> [TASK TO CARRY OUT]: Render the material as a JSON list of strings, one string per line and skipping blank lines, beginning with the line that contains "Click Update in the status box" and continuing through the end of the material. Leave the pictures out of your answer.

> [MATERIAL FOR THIS EXERCISE]:
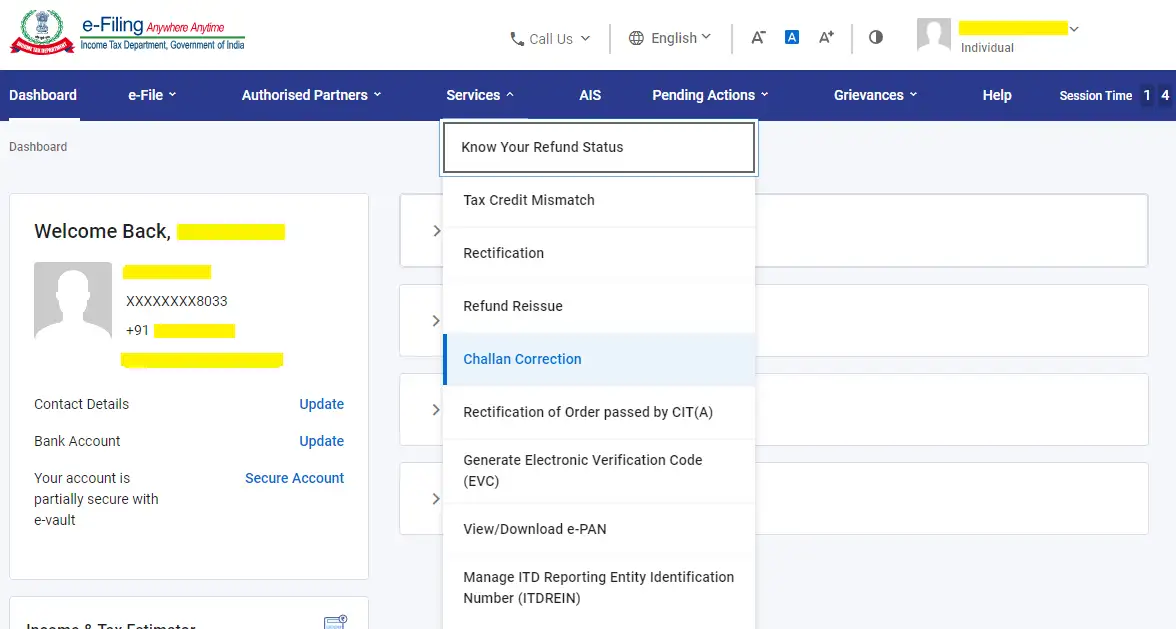Click the user profile avatar in header
The image size is (1176, 629).
click(933, 36)
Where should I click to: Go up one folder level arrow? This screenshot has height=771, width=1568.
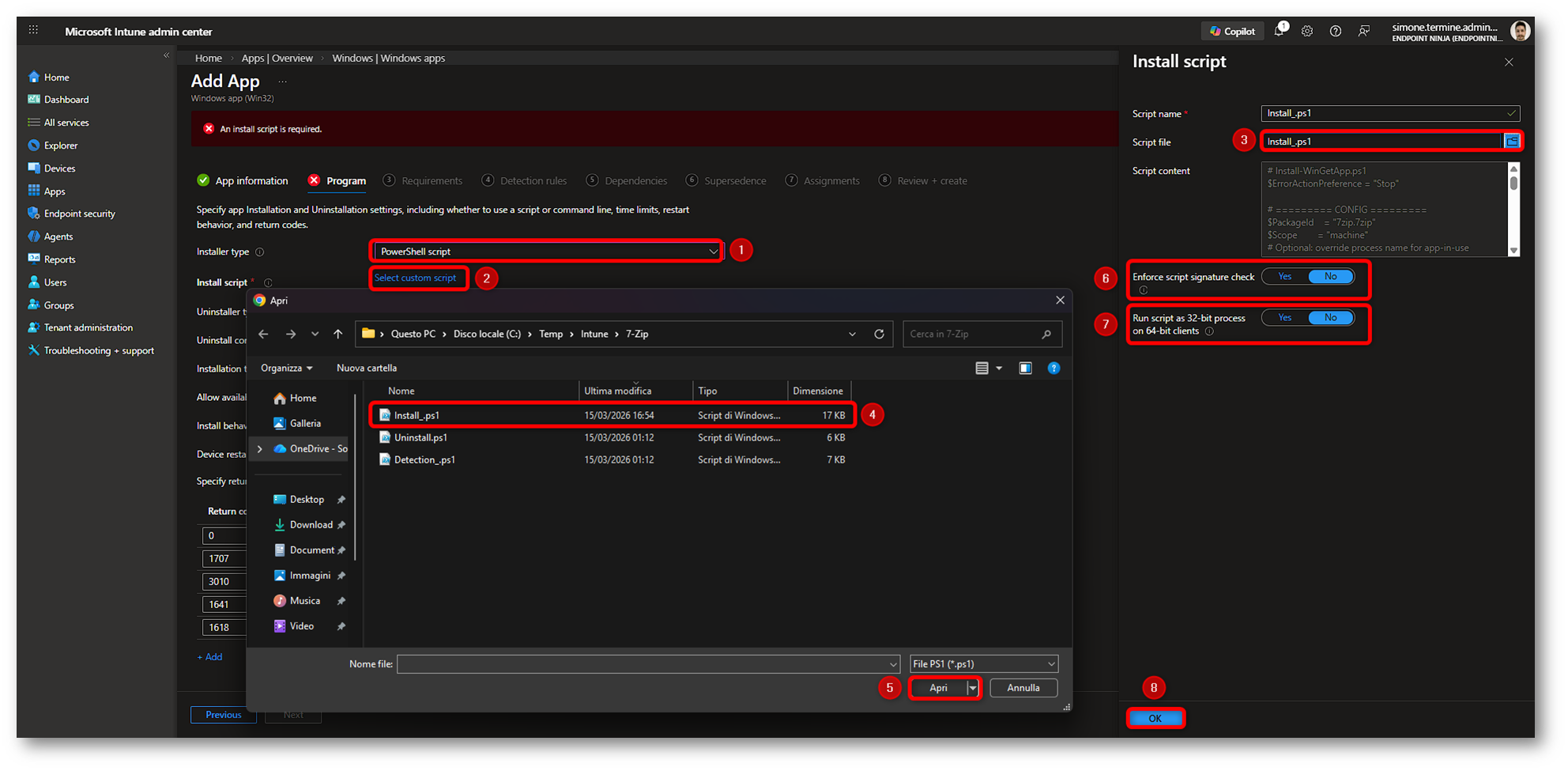[338, 334]
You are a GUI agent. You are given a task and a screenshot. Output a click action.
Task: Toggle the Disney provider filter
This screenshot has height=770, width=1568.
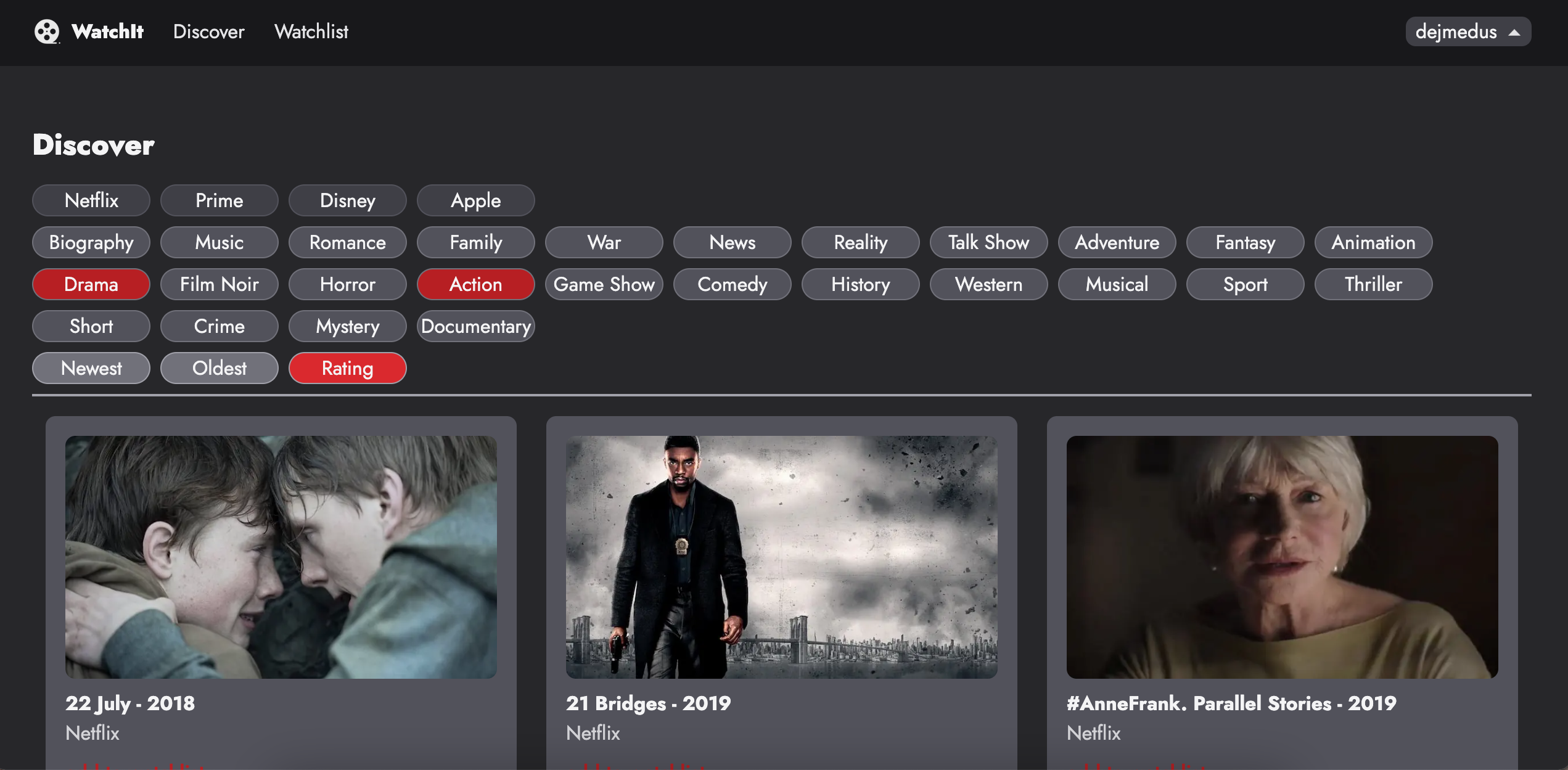(x=347, y=200)
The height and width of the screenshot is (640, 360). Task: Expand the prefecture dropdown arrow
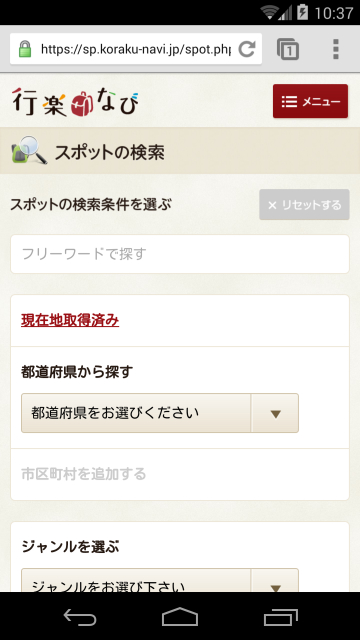pos(276,413)
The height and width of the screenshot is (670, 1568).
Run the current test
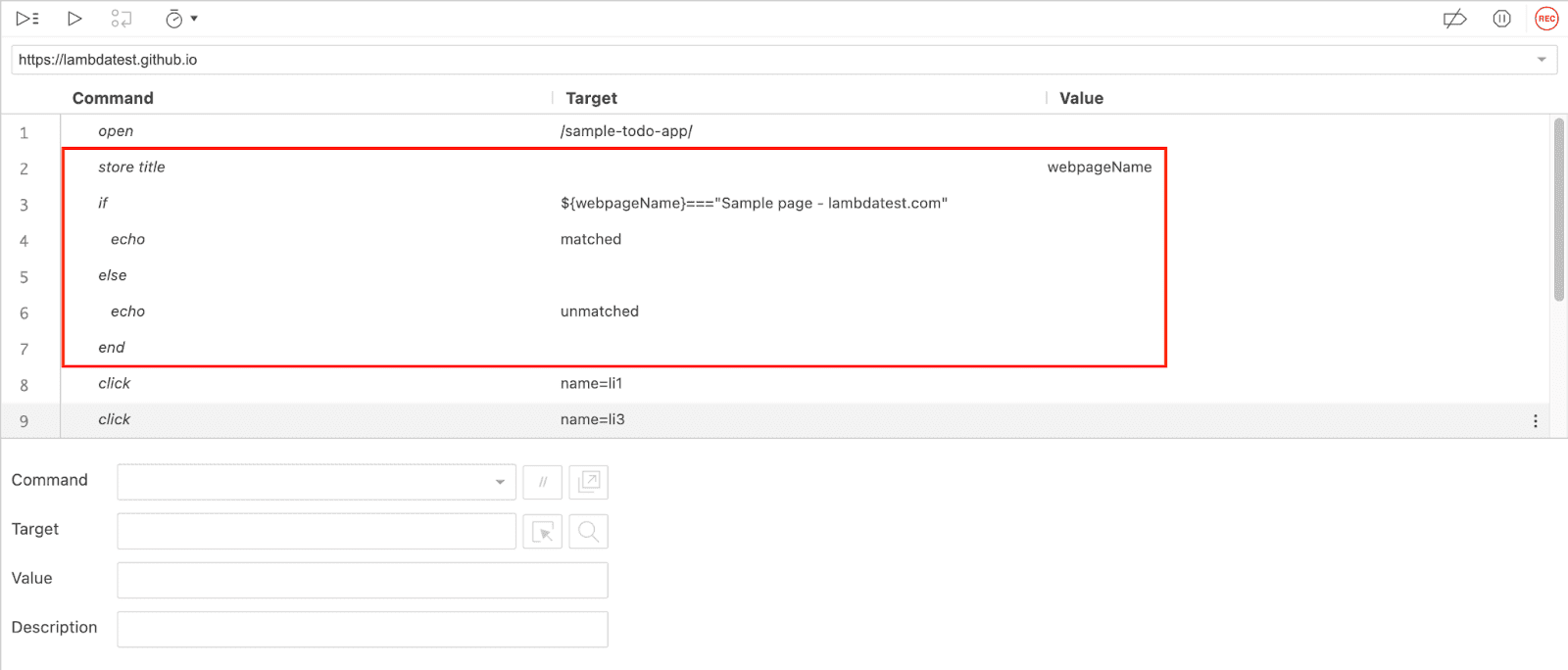click(x=74, y=19)
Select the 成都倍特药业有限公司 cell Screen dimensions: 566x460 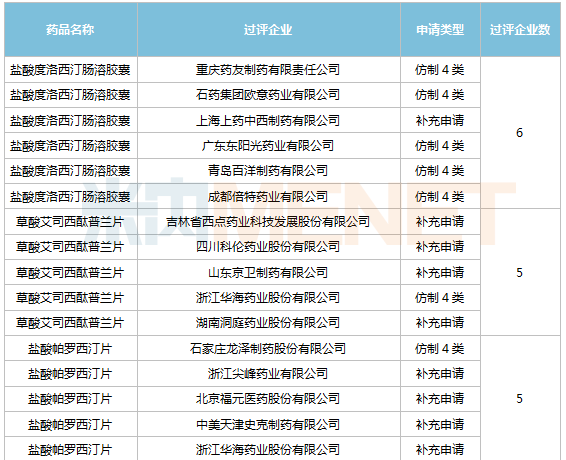click(x=269, y=196)
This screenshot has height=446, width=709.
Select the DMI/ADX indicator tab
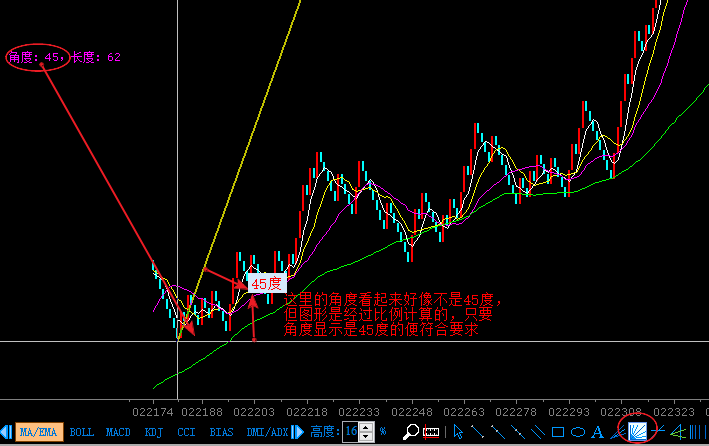[x=267, y=432]
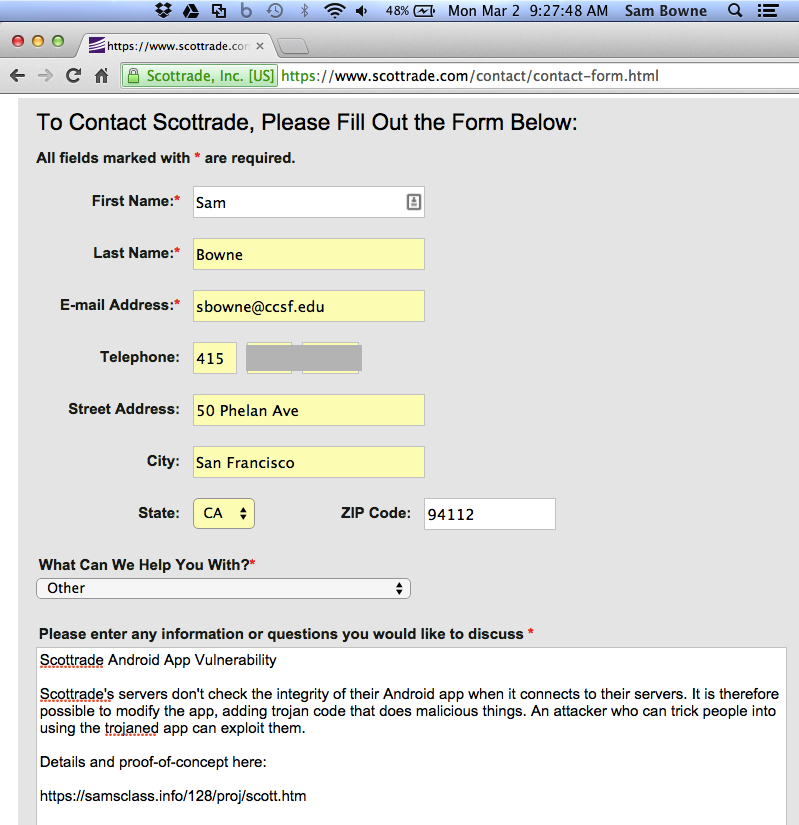799x825 pixels.
Task: Click into the Last Name field
Action: [309, 254]
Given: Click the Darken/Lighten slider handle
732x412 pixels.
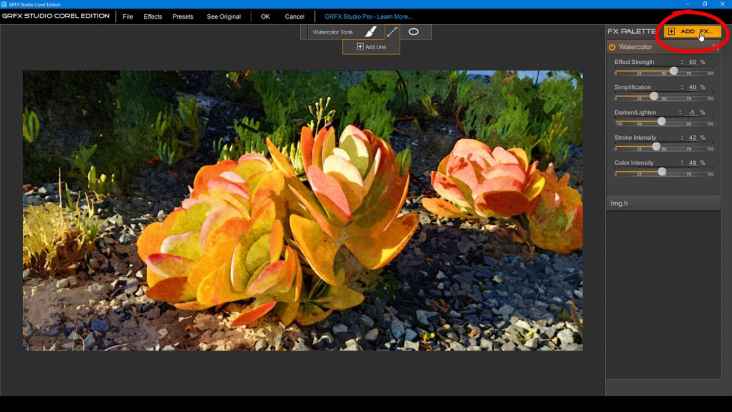Looking at the screenshot, I should coord(662,122).
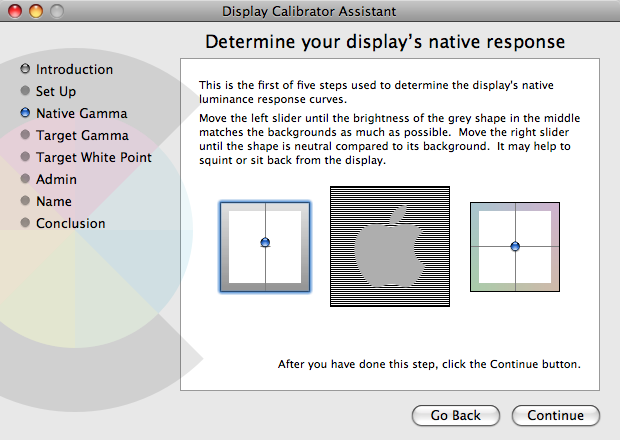Click the left brightness slider knob

tap(265, 243)

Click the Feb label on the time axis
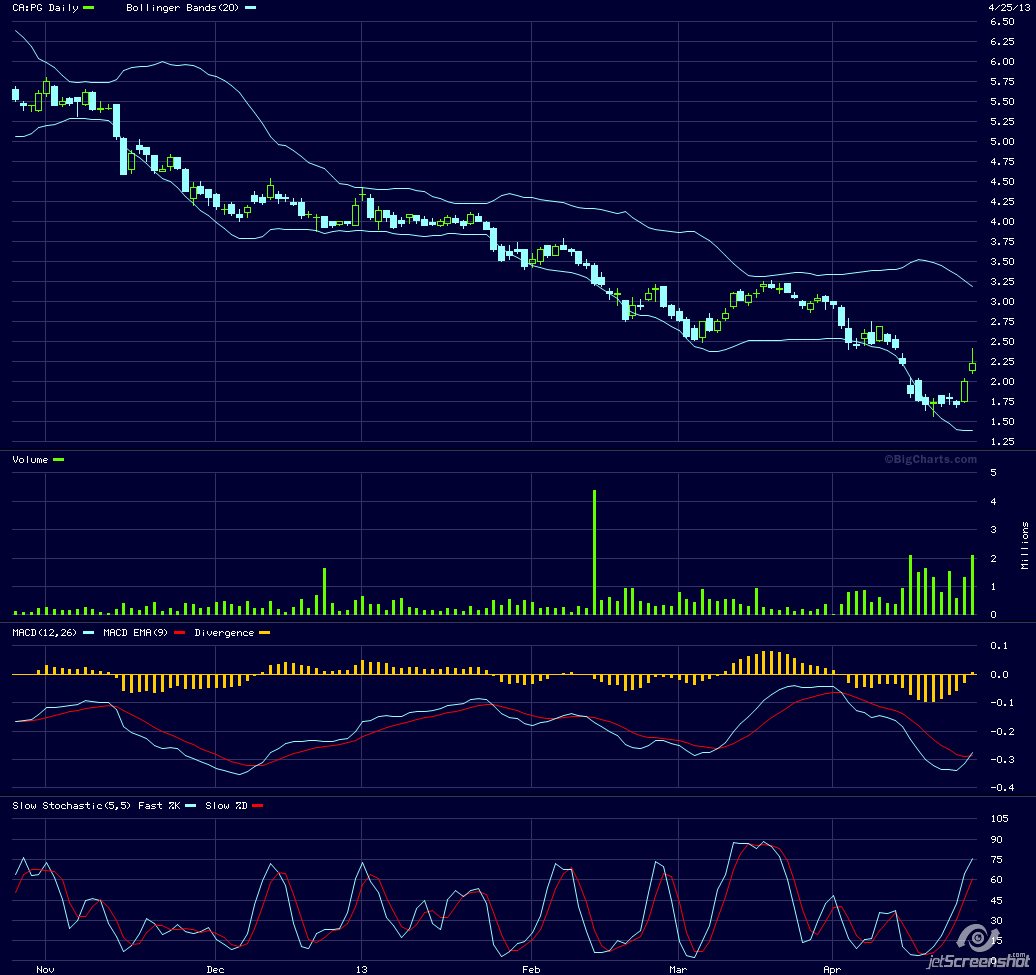pyautogui.click(x=532, y=968)
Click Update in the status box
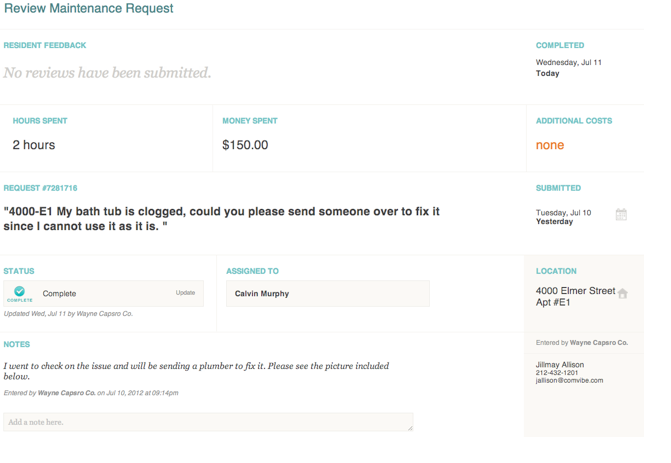This screenshot has width=671, height=463. tap(185, 293)
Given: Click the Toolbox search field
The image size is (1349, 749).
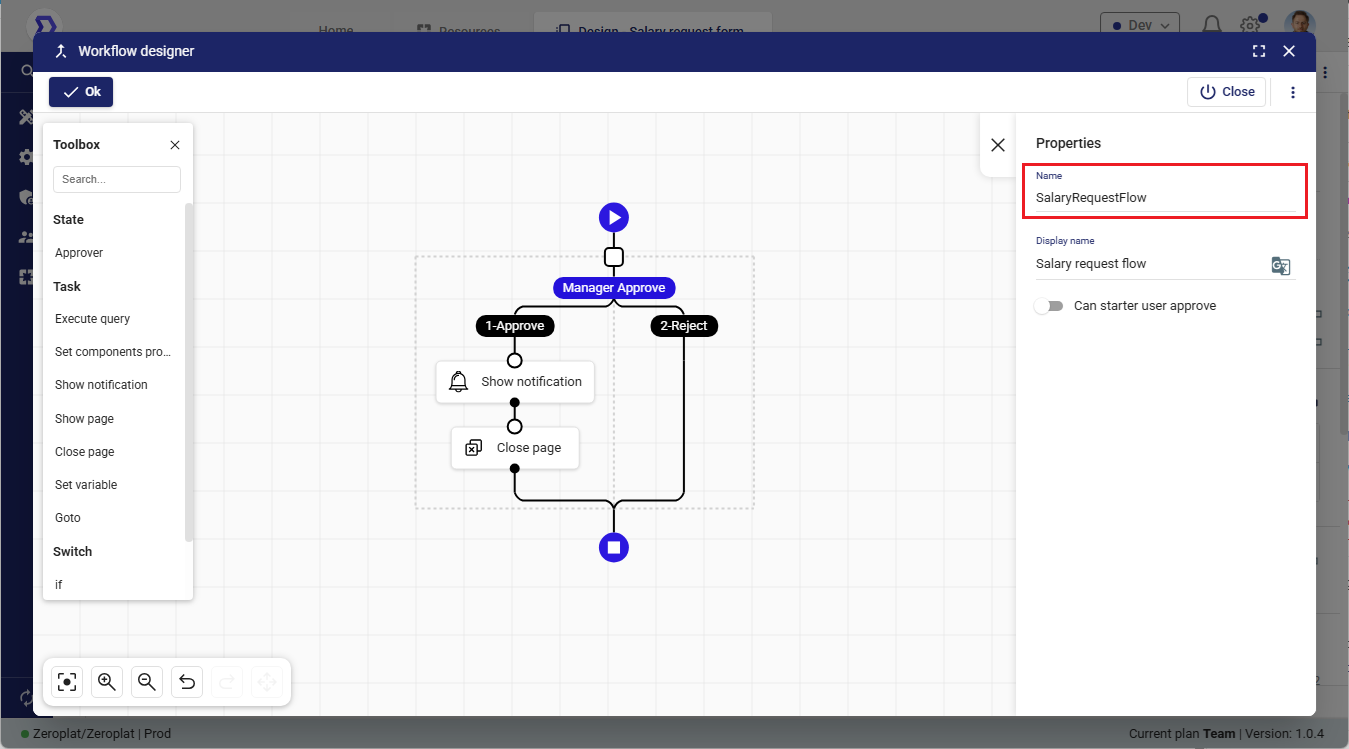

> [RESULT OF THE EXERCISE]:
[
  "Click Update in the status box",
  "This screenshot has width=671, height=463. tap(185, 293)",
  "Given: Click the Toolbox search field",
  "The image size is (1349, 749)."
]